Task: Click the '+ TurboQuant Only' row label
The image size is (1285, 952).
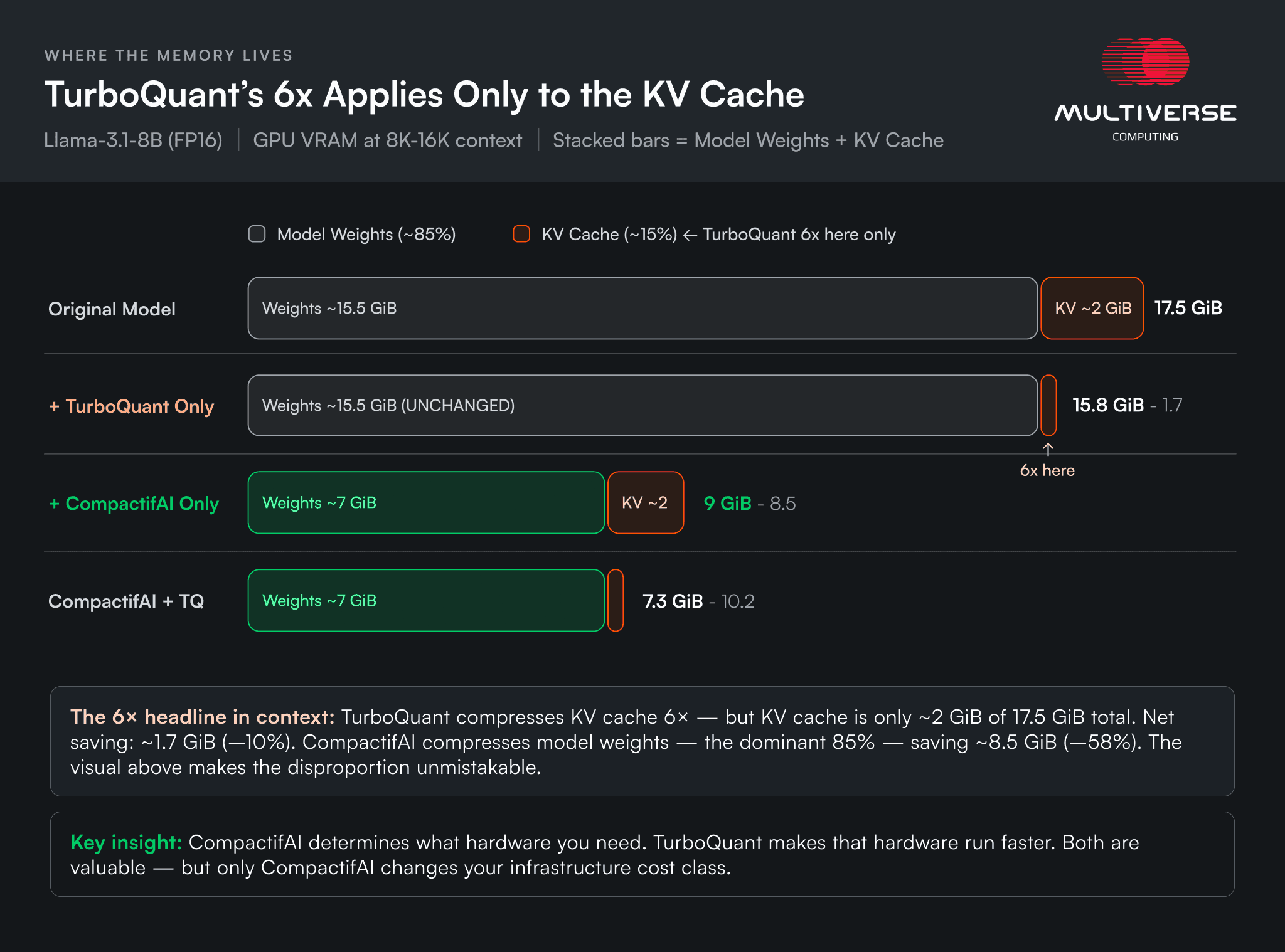Action: point(132,406)
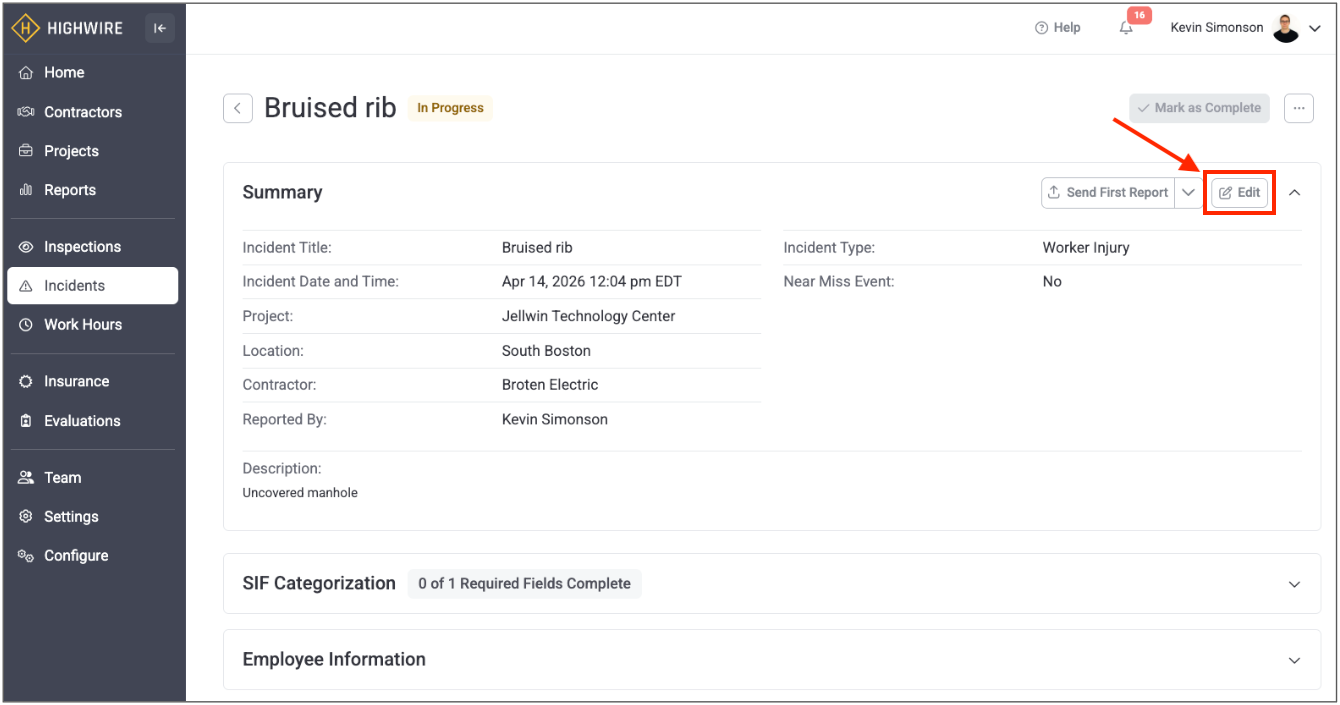Open the user account dropdown chevron
Viewport: 1340px width, 705px height.
pyautogui.click(x=1315, y=28)
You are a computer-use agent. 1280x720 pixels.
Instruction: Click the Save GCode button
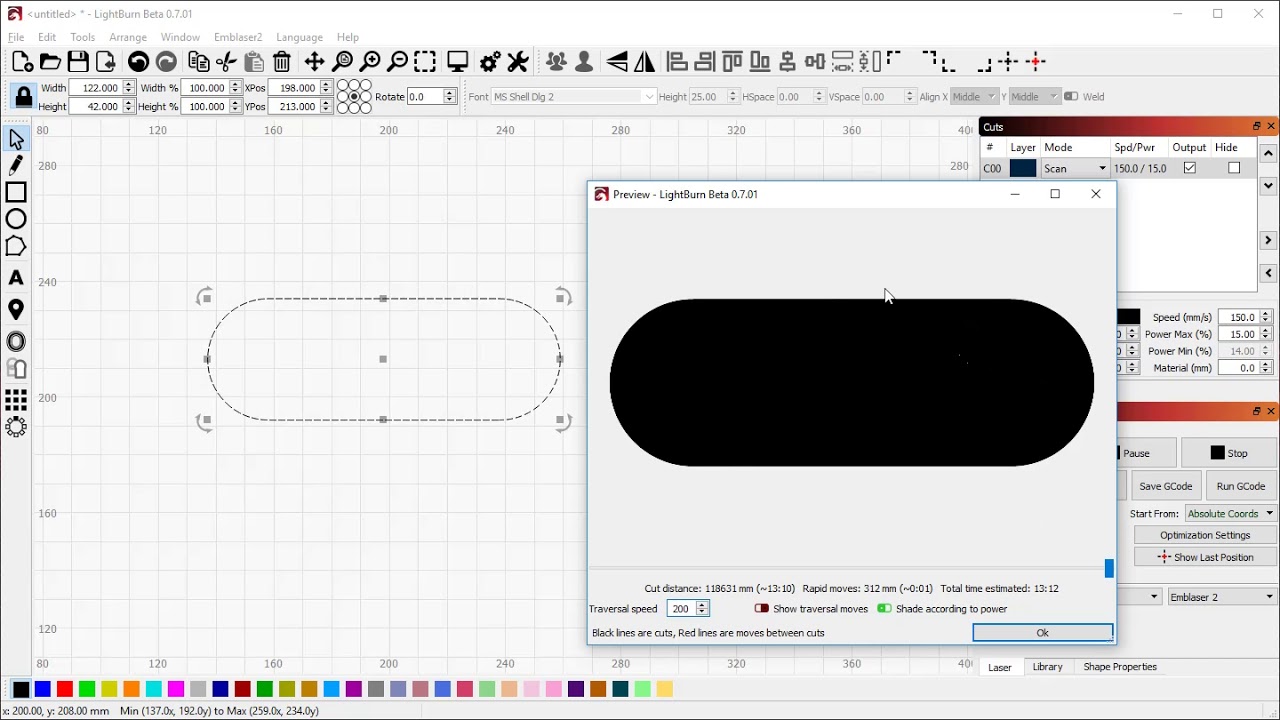pyautogui.click(x=1165, y=486)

WHAT IS REQUIRED: Every line above goes into your copy exactly; no images go in.

WRITTEN SOLUTION:
Task: Click the '+ TurboQuant Only' row label
The image size is (1285, 952).
Action: point(132,406)
Open the user account dropdown chevron
Viewport: 1340px width, 705px height.
pyautogui.click(x=1315, y=28)
You are a computer-use agent. 1280x720 pixels.
Instruction: Click the Save GCode button
pyautogui.click(x=1165, y=486)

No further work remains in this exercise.